### [What to work on]
According to the comics commentary below, whose teenage niece is Mim?

### [Text segment]
####

I do need my Christmas-to-New-Year’s break from the site to recharge my comic-mocking jets, but it does always make me sad that I end up missing most of the Curtis Kwanzaa madness. For those not in the know, each Kwanzaatime (note to self: find out if “Kwanzaatime” is a word; if so, attempt to register kwanzaatime.com) the strip takes a break from its main characters to offer up a tale, generally set in a stylized pre-modern African locale, built around some kind of lesson. It also usually features hallucinatory madness, with bat-winged bears and giant telepathic otters and whatnot. This year’s story has been not quite that level of insane, though it has featured a protagonist so traumatically ugly that his features cannot be drawn, lest the newspaper comics readership be driven mad by the hideousness. Today it appears that we’re learning the tale’s moral: even if you are mind-warpingly ugly, people will like you if you’re rich.

Apartment 3-G, 1/3/12

Since I am now becoming as mired in nostalgia as the comics I mock, there’s nothing that thrills me more than when continuity strips bring back random minor ancillary characters from the past. Take Mim, for instance! She was Lu Ann’s teenage niece who showed up at the apartment one day after she got knocked up by some dude named Chuck and then Margo tried to sell the baby but it didn’t work and then she had the baby and that’s the last we saw of her, I’m pretty sure? Along the way we learned about Margo’s unreasoning hatred of the New York Public Library. Anyway, that was in 2005, because I’m super old, and so that baby is seven now and Mim is an adult and has shorter hair and probably has some nice comforting things to say to Lu Ann or whatever. I can’t wait!

####

### [Supplied records]

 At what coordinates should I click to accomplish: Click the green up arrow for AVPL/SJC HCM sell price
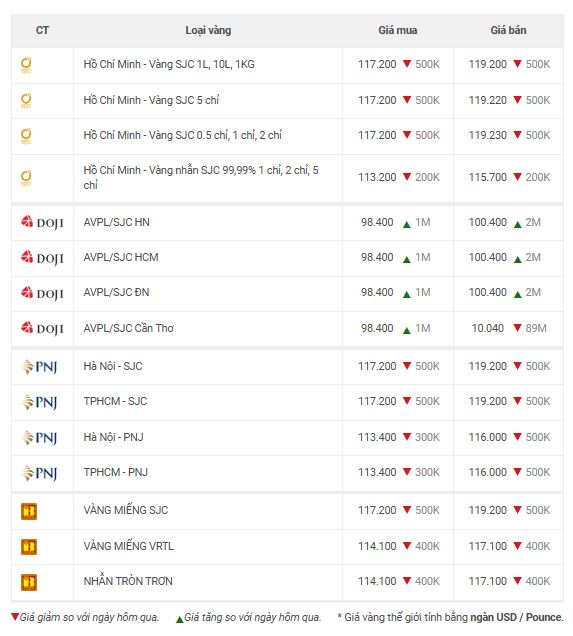(517, 259)
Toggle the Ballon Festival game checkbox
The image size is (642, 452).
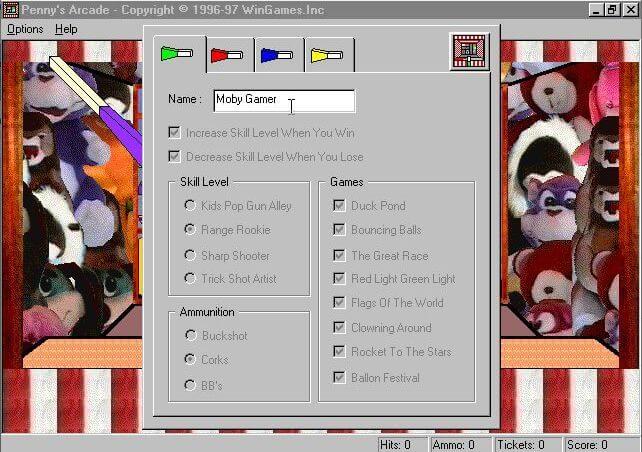pyautogui.click(x=339, y=377)
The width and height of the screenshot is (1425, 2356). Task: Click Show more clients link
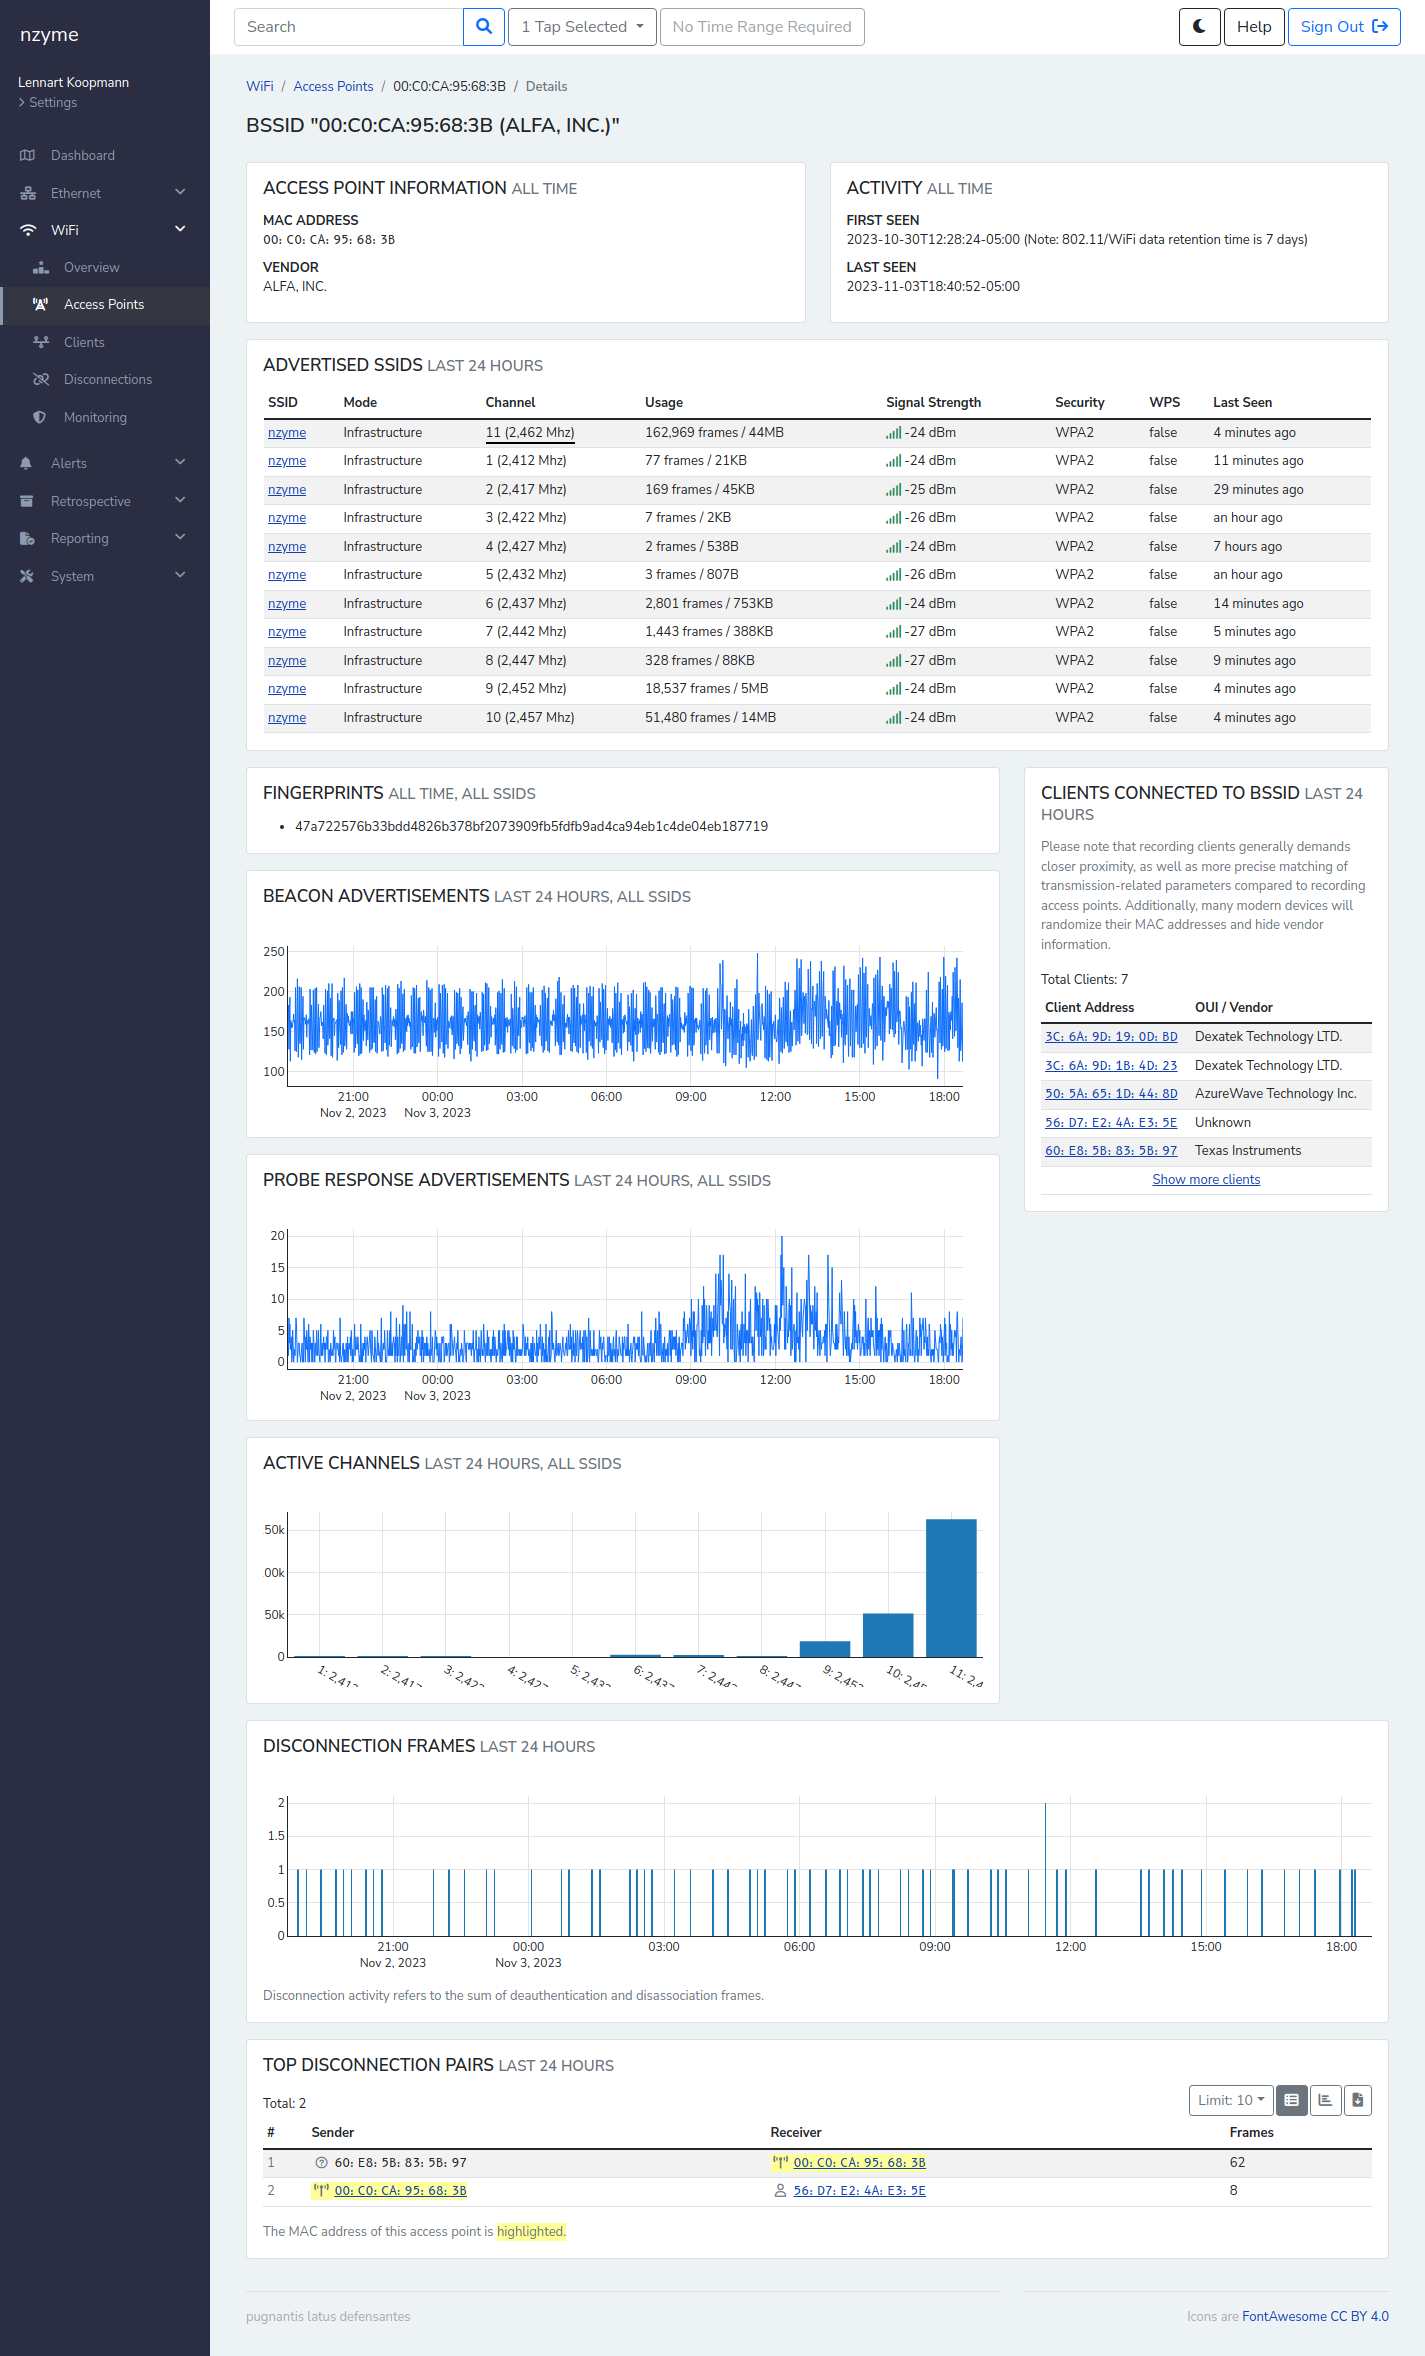(1206, 1180)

####

### [Task answer]
Mim is Lu Ann's teenage niece.